Start of Block

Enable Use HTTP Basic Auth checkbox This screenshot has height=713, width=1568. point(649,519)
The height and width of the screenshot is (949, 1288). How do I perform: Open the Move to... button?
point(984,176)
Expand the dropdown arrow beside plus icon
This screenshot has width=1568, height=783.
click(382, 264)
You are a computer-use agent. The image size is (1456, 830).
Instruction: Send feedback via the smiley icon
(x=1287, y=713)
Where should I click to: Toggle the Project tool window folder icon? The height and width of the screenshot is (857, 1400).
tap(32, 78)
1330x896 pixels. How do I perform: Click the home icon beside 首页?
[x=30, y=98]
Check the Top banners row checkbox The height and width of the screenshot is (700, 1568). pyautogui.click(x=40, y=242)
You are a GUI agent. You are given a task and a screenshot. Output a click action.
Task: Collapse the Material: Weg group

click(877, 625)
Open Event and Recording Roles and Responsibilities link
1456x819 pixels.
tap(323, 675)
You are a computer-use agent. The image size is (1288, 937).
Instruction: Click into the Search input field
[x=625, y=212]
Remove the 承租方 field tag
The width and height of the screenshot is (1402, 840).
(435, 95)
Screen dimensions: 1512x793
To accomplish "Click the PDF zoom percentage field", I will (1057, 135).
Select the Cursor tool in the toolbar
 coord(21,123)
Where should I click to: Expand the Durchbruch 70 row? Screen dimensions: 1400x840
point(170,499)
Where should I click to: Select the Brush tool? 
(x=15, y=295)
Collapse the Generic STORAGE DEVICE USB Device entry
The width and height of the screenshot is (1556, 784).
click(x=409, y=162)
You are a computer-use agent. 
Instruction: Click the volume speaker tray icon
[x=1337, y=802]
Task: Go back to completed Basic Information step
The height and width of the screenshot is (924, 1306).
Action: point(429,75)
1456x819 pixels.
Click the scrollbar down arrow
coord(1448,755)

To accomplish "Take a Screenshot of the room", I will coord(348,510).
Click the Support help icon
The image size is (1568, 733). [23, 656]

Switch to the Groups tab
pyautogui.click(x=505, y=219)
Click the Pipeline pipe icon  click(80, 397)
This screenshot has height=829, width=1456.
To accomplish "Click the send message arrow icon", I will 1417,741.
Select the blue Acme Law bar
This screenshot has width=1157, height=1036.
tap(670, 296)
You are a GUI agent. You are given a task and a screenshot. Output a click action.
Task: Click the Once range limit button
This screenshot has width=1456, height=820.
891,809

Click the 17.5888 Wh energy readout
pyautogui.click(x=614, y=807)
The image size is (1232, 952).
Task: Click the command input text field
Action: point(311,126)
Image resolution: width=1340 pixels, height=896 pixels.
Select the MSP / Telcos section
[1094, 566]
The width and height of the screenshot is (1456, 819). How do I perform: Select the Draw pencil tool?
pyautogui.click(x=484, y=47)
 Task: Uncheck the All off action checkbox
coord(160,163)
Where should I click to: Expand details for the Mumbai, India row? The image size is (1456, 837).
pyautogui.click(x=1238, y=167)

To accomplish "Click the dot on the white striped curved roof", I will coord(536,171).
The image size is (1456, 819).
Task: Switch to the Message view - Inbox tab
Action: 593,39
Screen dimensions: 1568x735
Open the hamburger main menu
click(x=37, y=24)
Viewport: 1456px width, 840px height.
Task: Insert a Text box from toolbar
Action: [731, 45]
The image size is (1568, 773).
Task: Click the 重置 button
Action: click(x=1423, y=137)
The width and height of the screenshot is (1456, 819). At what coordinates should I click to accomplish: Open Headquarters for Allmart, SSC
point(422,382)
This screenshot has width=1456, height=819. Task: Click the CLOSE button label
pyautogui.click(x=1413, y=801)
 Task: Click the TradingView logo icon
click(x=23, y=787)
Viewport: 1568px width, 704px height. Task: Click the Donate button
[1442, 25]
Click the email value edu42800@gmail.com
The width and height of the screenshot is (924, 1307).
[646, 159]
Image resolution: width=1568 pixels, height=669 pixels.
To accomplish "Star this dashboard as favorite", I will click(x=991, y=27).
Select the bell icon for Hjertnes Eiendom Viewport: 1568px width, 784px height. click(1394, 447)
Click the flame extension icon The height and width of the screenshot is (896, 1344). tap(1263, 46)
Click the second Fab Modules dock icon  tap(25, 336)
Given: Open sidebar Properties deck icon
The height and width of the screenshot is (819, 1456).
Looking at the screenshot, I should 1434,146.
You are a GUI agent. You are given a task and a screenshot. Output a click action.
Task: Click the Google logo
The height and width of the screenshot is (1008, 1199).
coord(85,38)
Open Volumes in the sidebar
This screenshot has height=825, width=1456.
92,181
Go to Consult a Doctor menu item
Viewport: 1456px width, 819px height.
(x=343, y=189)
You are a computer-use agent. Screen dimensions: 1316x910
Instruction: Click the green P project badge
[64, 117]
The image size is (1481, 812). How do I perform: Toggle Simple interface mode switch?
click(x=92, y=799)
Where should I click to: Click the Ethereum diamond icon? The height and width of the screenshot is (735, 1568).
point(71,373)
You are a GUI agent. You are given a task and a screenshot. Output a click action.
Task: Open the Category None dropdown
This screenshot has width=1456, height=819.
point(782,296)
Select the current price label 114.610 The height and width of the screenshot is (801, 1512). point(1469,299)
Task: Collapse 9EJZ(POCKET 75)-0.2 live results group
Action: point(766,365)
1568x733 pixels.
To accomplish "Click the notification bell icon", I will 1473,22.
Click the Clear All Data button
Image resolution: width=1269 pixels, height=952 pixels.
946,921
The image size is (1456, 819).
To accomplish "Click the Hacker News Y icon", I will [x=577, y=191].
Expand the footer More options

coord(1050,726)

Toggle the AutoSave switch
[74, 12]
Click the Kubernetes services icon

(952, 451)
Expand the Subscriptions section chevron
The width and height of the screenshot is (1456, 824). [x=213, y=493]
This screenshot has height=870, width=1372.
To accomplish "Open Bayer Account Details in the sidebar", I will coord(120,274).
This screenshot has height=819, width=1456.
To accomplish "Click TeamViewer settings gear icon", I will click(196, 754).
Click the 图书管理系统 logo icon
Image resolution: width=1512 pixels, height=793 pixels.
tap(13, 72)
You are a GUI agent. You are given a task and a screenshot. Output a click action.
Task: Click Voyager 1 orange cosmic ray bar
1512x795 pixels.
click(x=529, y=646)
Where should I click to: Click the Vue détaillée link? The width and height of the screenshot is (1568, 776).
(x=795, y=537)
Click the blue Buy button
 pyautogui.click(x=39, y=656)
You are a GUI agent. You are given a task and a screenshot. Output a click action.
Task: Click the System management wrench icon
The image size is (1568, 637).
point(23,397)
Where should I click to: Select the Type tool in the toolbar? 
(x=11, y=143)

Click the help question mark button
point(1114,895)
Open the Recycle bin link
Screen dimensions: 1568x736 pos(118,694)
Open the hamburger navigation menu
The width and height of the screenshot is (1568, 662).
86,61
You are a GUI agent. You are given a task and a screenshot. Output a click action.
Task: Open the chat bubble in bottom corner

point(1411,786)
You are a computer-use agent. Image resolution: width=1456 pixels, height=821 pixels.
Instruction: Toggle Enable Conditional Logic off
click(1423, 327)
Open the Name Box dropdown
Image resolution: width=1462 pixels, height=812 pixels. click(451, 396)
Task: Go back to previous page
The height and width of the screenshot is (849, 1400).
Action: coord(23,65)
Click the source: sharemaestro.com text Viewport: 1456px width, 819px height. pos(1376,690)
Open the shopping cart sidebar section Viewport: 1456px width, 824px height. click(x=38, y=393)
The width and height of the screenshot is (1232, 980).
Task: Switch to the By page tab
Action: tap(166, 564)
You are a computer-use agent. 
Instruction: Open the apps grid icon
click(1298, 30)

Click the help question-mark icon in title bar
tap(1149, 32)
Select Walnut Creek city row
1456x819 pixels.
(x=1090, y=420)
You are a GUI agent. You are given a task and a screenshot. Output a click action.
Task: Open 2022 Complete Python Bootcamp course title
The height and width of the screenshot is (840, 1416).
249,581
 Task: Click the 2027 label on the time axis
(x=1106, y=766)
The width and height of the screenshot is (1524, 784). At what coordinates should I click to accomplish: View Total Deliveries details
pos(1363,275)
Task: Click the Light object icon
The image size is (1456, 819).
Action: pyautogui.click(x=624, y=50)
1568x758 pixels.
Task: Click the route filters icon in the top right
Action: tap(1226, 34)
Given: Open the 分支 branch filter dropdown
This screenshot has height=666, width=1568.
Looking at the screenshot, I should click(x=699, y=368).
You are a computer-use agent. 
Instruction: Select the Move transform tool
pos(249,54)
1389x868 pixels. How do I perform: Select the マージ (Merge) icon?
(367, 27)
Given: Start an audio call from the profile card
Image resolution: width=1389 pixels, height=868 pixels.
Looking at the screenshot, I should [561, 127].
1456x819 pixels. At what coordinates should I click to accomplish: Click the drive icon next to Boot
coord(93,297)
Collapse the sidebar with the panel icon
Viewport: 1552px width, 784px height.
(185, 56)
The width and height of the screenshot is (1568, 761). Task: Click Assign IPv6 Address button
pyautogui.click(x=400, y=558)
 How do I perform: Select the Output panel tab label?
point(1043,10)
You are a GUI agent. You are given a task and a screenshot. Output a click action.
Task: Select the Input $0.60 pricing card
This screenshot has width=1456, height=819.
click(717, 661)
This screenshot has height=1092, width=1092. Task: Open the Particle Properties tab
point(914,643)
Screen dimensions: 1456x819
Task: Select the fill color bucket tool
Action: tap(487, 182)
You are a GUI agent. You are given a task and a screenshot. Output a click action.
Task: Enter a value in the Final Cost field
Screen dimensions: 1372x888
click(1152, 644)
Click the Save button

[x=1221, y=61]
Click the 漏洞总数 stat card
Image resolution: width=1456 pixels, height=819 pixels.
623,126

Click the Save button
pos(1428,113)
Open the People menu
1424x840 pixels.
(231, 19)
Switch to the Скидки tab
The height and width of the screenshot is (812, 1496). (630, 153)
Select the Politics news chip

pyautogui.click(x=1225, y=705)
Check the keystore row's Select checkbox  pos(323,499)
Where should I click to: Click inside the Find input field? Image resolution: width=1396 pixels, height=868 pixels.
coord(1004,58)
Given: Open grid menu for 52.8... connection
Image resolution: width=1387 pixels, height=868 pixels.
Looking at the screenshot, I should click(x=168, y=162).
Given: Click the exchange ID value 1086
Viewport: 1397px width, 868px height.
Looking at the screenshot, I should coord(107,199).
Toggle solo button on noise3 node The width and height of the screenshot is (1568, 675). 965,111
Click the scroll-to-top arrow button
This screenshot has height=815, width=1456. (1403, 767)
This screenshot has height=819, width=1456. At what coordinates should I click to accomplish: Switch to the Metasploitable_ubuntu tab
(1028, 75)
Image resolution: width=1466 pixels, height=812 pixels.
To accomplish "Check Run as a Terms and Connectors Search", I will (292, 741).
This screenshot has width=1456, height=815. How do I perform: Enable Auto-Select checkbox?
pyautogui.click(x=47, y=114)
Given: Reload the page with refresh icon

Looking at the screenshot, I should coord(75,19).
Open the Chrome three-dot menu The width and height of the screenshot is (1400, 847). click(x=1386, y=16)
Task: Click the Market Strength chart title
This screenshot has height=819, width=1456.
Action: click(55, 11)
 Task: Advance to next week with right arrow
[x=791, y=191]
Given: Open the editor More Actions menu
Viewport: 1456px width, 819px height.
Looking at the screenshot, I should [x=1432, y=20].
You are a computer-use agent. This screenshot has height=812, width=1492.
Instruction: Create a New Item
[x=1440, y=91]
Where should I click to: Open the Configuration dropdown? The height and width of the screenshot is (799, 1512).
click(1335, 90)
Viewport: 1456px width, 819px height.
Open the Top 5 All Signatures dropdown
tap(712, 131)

End of Block

Every line above from the line with "Where should I click to: Select the Brush" to the line with "Task: Go back to completed" is wanted, ends included; write them out exactly and add no other line.

TASK OUTPUT:
Where should I click to: Select the Brush tool? 
(x=15, y=295)
Collapse the Generic STORAGE DEVICE USB Device entry
The width and height of the screenshot is (1556, 784).
click(x=409, y=162)
You are a computer-use agent. 
Instruction: Click the volume speaker tray icon
[x=1337, y=802]
Task: Go back to completed Basic Information step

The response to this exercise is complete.